↓↓↓

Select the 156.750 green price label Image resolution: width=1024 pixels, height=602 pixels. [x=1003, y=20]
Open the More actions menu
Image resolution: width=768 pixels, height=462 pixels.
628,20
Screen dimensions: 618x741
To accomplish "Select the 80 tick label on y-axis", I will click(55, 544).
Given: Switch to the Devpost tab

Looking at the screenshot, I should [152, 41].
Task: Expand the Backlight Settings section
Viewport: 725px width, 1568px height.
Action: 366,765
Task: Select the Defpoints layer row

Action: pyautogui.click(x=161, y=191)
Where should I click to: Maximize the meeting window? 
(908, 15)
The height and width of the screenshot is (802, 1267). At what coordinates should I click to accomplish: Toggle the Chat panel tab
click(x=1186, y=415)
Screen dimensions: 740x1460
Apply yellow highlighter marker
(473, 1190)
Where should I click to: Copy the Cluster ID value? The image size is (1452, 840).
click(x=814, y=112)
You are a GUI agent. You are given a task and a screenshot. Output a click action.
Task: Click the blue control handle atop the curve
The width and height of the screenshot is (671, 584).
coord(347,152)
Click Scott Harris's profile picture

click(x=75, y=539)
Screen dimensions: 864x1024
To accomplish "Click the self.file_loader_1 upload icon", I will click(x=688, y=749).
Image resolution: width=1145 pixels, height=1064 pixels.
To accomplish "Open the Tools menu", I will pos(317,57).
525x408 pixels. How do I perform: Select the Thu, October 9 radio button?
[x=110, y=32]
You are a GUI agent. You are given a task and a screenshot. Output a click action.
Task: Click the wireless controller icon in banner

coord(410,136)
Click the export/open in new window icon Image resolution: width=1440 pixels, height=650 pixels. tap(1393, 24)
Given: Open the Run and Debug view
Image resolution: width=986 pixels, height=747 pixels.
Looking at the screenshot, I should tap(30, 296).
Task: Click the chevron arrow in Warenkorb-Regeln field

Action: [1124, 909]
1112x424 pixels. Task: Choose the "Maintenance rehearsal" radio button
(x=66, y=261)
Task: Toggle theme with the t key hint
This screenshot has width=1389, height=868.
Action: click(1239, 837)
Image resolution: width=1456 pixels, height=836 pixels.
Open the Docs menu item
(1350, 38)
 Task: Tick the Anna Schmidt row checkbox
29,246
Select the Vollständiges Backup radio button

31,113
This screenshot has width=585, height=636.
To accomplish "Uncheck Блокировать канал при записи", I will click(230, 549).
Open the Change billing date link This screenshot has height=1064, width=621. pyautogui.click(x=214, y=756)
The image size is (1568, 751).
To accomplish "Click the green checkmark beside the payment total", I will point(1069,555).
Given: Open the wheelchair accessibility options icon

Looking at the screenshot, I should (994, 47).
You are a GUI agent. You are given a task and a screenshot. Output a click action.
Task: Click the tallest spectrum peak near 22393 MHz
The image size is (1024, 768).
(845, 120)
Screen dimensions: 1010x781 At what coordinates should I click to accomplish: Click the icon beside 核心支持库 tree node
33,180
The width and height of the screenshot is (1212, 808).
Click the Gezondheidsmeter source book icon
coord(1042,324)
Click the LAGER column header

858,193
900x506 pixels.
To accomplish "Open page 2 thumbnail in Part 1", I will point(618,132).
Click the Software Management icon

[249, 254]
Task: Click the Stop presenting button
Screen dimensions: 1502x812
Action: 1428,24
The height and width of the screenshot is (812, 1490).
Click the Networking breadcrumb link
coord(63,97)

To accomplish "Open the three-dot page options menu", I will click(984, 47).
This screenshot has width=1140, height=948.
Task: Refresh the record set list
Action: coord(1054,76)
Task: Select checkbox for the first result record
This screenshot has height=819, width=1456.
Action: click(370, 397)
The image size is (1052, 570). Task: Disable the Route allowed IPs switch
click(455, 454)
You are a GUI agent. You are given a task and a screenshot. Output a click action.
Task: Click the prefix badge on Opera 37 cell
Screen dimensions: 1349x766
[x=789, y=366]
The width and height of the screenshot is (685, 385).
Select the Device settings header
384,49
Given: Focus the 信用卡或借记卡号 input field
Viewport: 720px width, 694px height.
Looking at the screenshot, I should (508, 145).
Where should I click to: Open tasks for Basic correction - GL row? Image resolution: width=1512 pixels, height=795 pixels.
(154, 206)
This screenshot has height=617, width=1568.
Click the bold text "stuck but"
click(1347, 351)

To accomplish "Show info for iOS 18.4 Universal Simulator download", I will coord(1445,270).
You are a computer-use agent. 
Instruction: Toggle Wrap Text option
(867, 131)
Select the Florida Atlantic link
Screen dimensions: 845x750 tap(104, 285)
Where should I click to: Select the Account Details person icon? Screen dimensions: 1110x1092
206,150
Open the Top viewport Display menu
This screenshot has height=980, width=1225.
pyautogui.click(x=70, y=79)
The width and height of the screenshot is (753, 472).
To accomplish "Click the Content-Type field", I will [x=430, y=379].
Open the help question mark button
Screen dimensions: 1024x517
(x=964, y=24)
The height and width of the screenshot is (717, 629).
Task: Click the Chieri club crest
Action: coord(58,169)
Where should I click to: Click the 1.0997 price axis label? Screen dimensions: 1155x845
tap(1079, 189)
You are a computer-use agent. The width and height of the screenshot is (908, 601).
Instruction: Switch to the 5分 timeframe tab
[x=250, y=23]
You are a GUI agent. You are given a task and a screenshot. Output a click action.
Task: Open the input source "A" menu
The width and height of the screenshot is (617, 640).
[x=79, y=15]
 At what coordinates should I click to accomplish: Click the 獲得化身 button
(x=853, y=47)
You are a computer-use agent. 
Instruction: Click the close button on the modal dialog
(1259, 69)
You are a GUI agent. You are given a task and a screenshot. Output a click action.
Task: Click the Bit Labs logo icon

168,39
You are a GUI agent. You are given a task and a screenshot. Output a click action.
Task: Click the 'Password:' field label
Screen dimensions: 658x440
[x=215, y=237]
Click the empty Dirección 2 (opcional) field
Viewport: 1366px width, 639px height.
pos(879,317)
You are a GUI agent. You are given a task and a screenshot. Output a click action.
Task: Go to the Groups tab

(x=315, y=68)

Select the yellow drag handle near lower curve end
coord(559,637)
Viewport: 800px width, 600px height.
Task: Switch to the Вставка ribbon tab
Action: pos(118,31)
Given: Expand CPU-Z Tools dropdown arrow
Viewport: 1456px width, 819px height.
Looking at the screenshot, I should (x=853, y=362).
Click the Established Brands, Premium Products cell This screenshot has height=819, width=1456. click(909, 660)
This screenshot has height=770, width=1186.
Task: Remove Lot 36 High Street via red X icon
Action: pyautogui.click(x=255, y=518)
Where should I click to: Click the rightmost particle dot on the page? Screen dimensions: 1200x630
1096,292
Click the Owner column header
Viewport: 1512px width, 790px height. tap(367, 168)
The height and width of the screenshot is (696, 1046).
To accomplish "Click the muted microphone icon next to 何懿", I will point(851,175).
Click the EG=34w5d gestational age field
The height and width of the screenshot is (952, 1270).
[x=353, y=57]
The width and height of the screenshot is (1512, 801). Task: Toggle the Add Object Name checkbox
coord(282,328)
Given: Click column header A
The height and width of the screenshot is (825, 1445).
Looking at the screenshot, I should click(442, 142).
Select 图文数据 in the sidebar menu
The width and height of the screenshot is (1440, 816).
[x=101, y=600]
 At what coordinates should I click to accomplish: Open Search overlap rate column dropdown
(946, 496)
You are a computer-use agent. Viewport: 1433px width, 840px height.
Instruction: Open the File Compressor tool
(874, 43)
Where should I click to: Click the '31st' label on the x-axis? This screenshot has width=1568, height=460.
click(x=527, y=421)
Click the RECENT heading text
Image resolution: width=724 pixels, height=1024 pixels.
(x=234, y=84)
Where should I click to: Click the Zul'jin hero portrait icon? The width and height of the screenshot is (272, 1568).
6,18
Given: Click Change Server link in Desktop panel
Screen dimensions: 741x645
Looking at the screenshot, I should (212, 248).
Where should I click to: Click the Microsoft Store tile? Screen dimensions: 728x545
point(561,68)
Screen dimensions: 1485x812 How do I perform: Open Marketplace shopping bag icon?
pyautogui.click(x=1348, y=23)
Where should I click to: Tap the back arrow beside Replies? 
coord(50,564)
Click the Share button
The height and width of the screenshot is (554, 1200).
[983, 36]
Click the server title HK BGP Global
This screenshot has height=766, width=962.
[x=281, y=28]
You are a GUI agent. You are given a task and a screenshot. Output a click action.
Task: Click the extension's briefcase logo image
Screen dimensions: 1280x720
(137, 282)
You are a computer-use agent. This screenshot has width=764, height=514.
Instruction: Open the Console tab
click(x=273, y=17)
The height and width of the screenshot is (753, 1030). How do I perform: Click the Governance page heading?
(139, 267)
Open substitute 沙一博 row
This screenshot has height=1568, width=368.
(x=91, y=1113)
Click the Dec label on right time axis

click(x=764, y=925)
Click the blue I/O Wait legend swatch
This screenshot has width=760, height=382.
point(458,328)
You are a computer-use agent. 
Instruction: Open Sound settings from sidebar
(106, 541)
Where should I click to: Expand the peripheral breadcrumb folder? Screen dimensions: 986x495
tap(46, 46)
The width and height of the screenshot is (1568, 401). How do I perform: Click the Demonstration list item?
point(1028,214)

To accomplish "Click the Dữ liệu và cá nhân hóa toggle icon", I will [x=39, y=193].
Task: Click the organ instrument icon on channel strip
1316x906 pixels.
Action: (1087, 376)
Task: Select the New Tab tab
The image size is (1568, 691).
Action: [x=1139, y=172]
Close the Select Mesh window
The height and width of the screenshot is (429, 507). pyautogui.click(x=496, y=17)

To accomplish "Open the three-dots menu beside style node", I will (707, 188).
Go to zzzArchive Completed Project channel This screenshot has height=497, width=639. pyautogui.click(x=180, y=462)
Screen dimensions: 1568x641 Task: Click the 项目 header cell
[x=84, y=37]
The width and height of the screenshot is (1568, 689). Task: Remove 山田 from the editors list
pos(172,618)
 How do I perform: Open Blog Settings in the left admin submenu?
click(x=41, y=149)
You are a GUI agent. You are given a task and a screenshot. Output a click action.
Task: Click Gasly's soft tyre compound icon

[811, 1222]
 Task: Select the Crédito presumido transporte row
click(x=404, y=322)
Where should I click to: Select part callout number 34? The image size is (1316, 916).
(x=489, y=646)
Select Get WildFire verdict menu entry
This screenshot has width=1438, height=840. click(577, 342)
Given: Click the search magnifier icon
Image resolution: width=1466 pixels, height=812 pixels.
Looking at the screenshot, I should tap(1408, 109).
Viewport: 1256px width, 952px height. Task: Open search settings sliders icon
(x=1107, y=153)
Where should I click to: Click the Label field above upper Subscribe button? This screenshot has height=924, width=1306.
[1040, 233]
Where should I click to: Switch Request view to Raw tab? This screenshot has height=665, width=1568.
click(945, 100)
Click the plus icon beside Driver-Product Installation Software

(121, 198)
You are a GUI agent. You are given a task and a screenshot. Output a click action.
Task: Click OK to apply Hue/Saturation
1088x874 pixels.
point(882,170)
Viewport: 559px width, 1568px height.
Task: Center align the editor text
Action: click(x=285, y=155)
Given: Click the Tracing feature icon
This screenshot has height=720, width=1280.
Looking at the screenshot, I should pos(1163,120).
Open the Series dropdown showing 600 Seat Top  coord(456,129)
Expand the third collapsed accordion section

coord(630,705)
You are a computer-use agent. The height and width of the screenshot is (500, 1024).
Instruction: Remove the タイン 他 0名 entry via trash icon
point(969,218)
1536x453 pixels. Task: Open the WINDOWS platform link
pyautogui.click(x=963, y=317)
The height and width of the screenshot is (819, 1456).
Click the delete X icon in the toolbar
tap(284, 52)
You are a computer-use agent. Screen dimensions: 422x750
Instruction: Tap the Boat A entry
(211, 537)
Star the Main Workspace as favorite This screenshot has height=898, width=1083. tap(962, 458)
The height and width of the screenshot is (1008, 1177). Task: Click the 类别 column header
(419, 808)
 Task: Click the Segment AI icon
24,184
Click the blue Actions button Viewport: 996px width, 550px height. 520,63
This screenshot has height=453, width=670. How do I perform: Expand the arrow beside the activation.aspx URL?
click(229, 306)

↑↑↑

DIRECTION
Format the data from the line with "Open the Top viewport Display menu" up to and including the line with "pyautogui.click(x=70, y=79)" as a two-column CSV with the columns "instruction" and "reply". Each entry gets one row, each field is quoted, and line breaks become spaces.

ANSWER TO THIS TASK
instruction,reply
"Open the Top viewport Display menu This screenshot has height=980, width=1225.","pyautogui.click(x=70, y=79)"